Reproduce exactly the entries from the "Instruction: Click the" line to the end. Skip all pictures.

Records shown:
· · ·
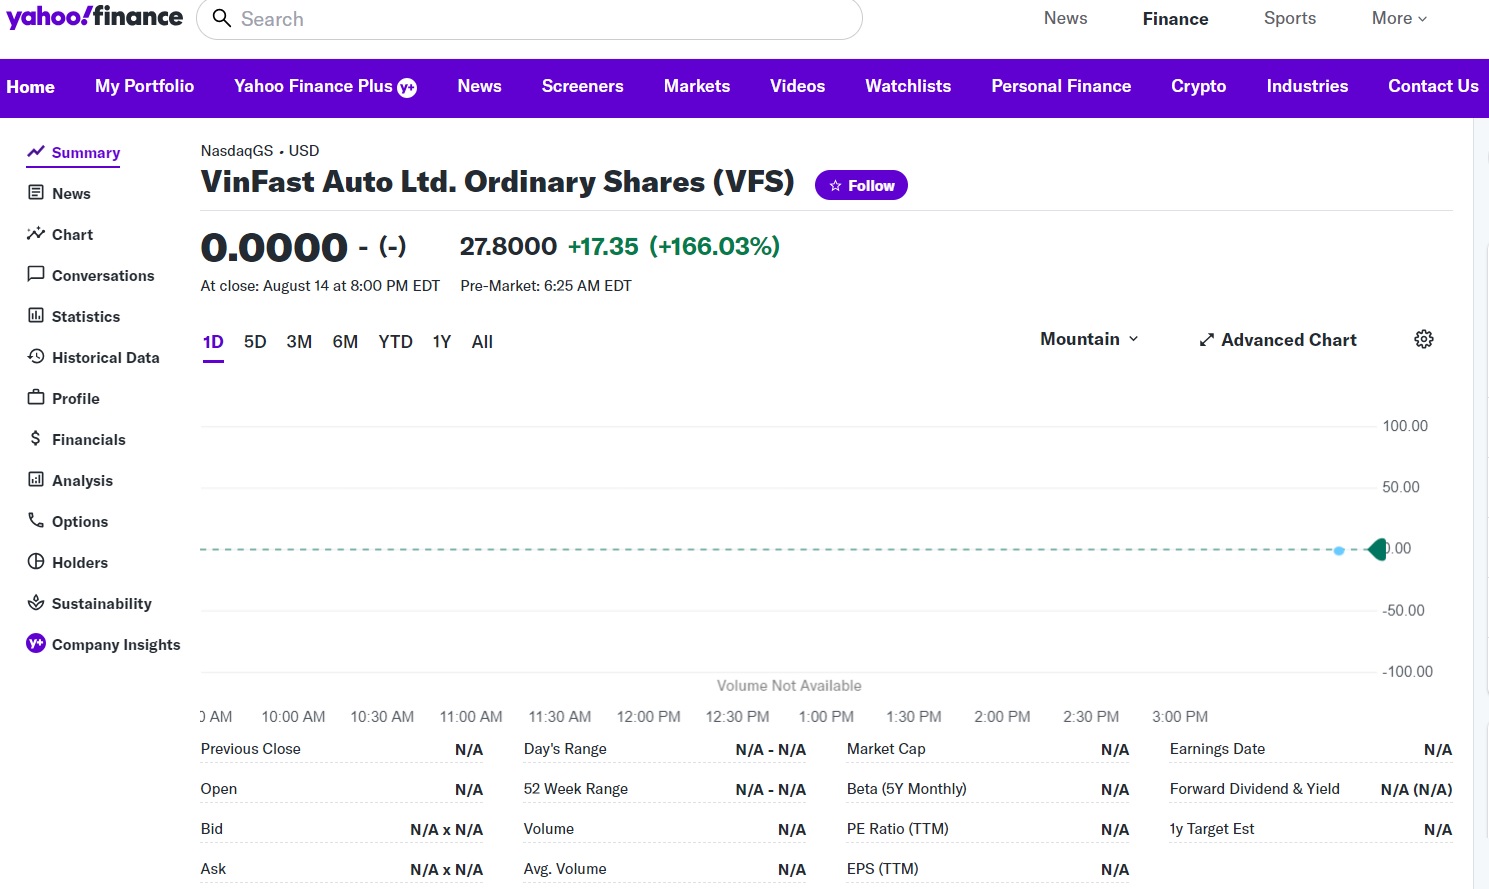Click the Sustainability leaf icon
This screenshot has width=1489, height=889.
point(36,603)
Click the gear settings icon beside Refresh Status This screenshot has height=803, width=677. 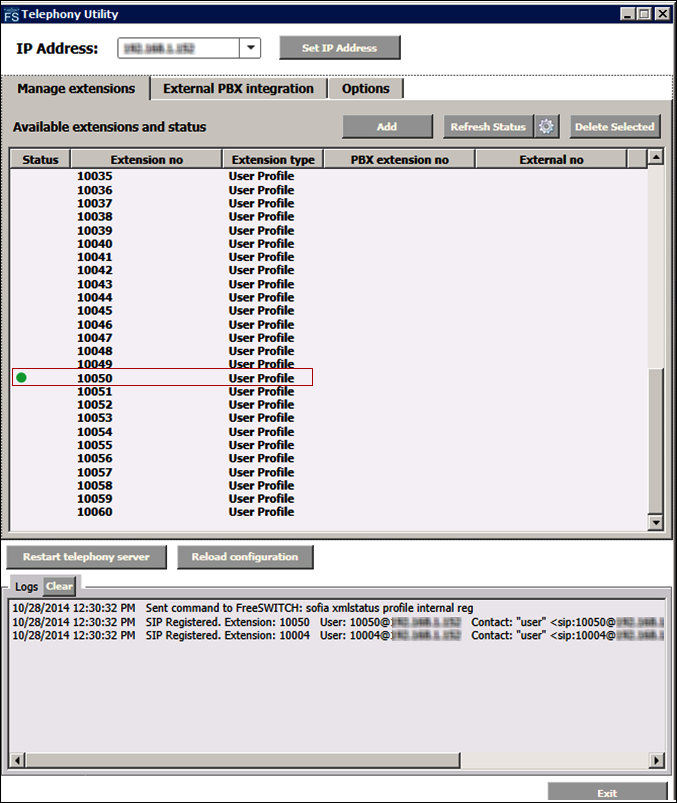tap(546, 127)
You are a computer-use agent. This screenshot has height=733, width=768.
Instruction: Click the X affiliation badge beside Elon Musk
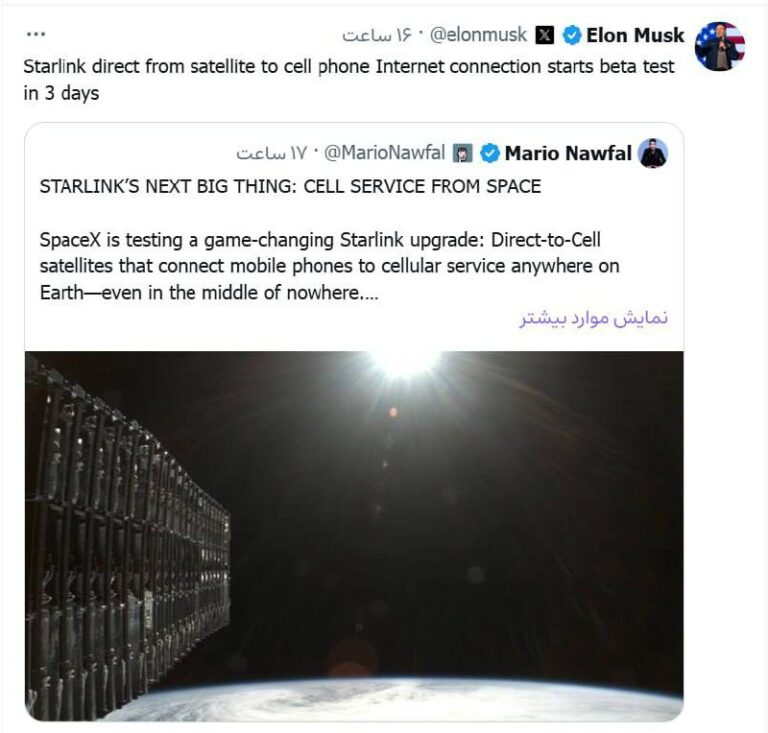pyautogui.click(x=545, y=35)
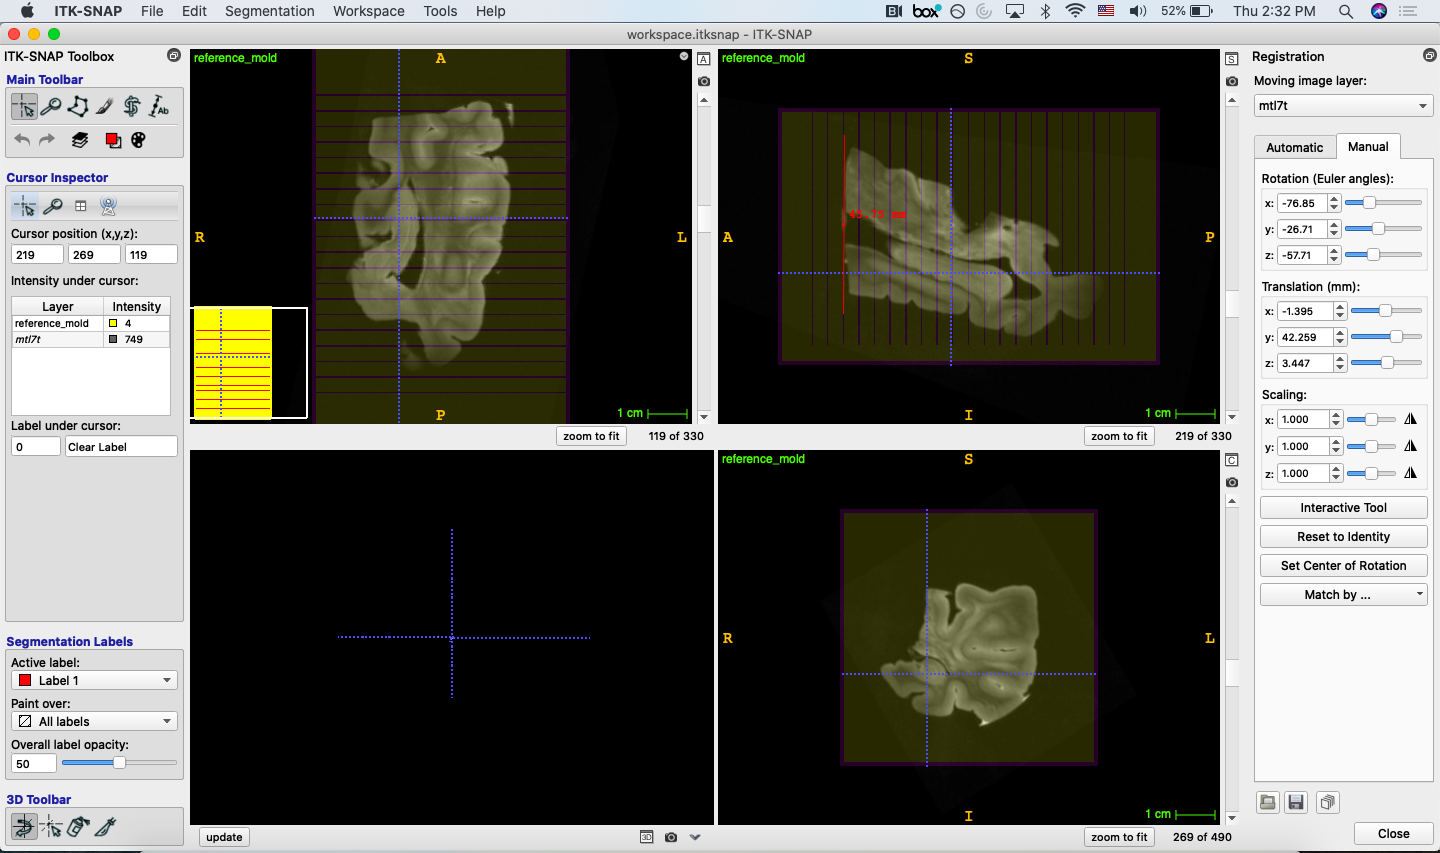The image size is (1440, 853).
Task: Switch to the Automatic tab
Action: pos(1294,147)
· · ·
Result:
Instruction: Click the X affiliation badge beside Elon Musk
pyautogui.click(x=545, y=35)
The image size is (1440, 853).
Task: Switch to the Automatic tab
Action: pos(1294,147)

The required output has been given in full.